エッセイ

本当に「モノの見方を変えることによりすべて解決する」のか?

“精神を健全に保つひとつの方法は、対極の思考を身に付けること。

すると、現状が悲惨でも対極の見方ができてストレスがなくなる。結局はモノの見方の問題。”

という話はよく聞くし、確かに正しい。

しかし、もう一歩踏み込んでみる。

様々なモノの見方を身に付けることにより、自分の好きなように現状を捉えることができるようになったとしても、自分の理想とする状態があるはずである。

対極の思考は身に付けられても、対極の理想を同時に持つことはできない。

その理想と現状が乖離していたからこそ、当初、ストレスを感じていたはずである。

その理想と現実のギャップを埋めない限り、決して根本的な解決にはならない。

「モノの見方を変えることによりすべて解決する」という考えは、アナタの当初の理想を別の理想にすげ替えて、現状とのギャップがなくなったように「見せかけている」だけだ。

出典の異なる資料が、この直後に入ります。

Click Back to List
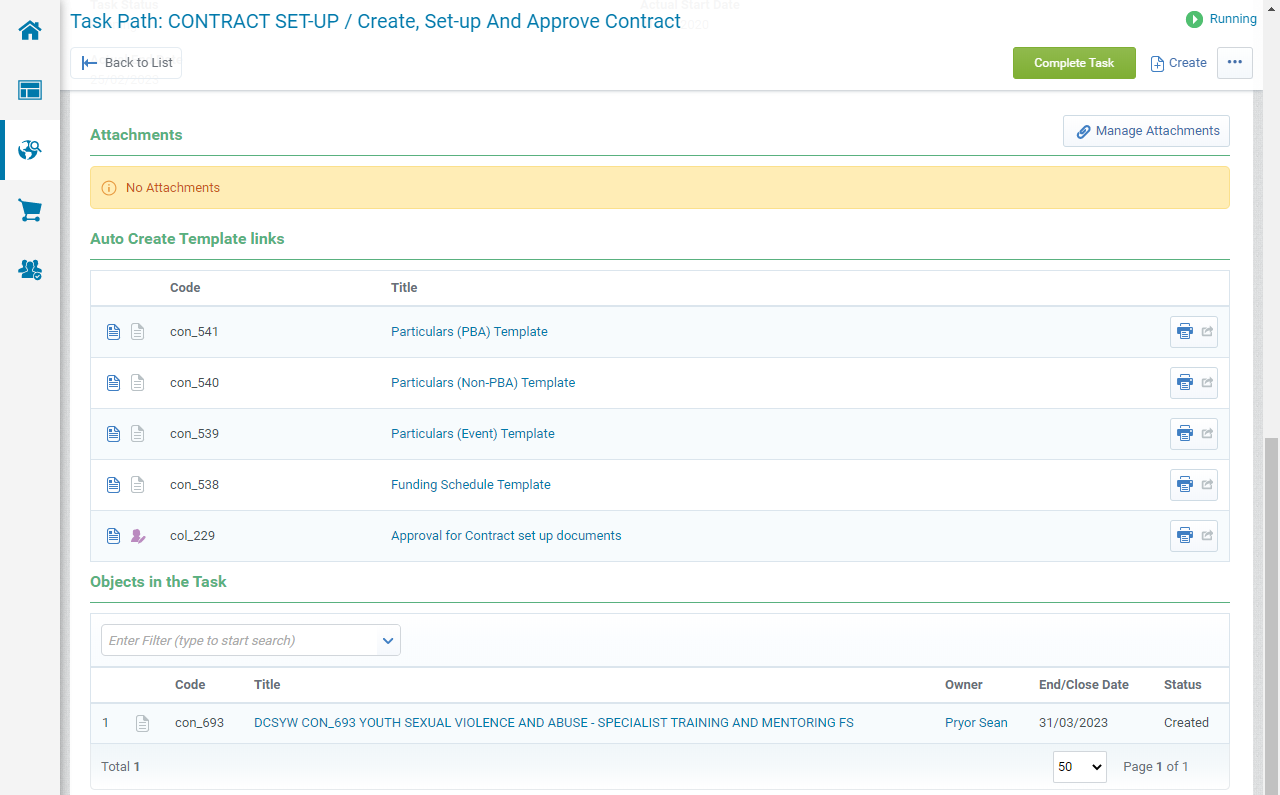Image resolution: width=1280 pixels, height=795 pixels. click(125, 62)
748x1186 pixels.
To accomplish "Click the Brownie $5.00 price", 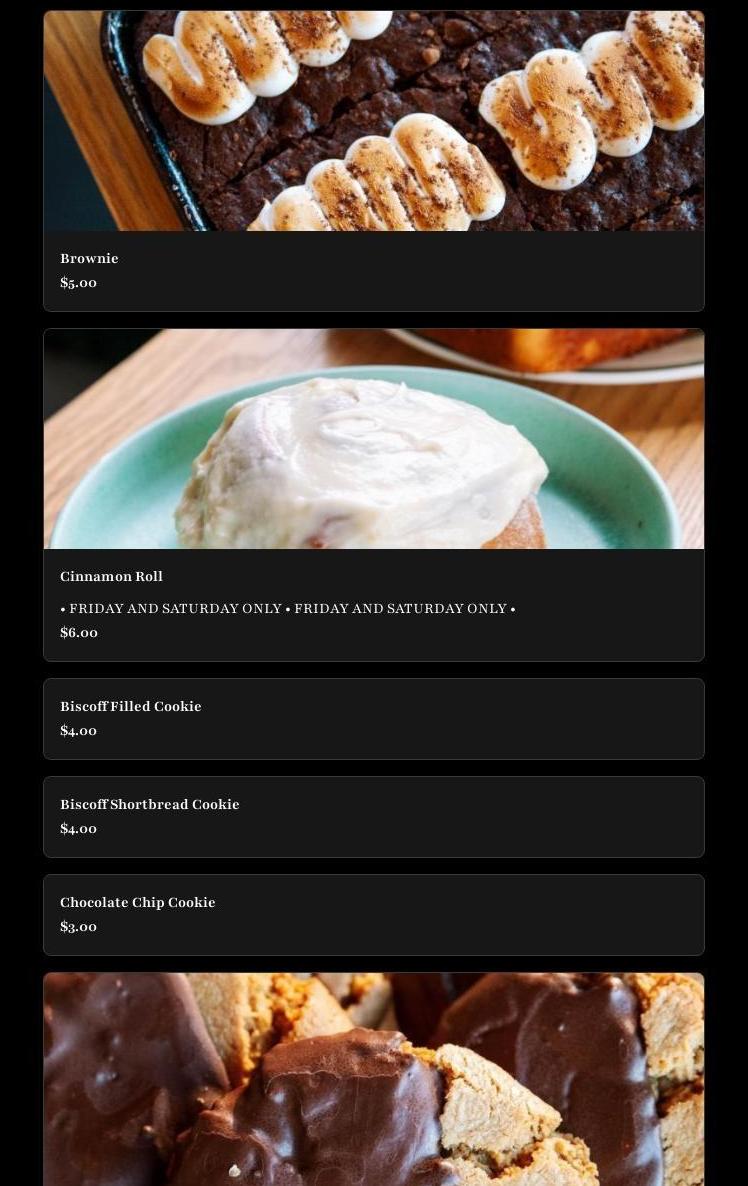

当初の理想が本当の理想ではないなら問題ない。しかしそれが本当の理想であった場合、モノの見方を変えることによりその場を乗り切ったとしても、後から「こんなものは求めていた理想とは違う」と苦悩することになる。

理想とは、「自由意志を持った人として生きる」ために最も大切なものだ。理想とはアナタそのものだ。

「モノの見方を変える」という手法は、万能薬ではない。あくまで一時的にストレスを軽減する痛み止め、道具の一種と捉え、自分の理想に忠実であれ。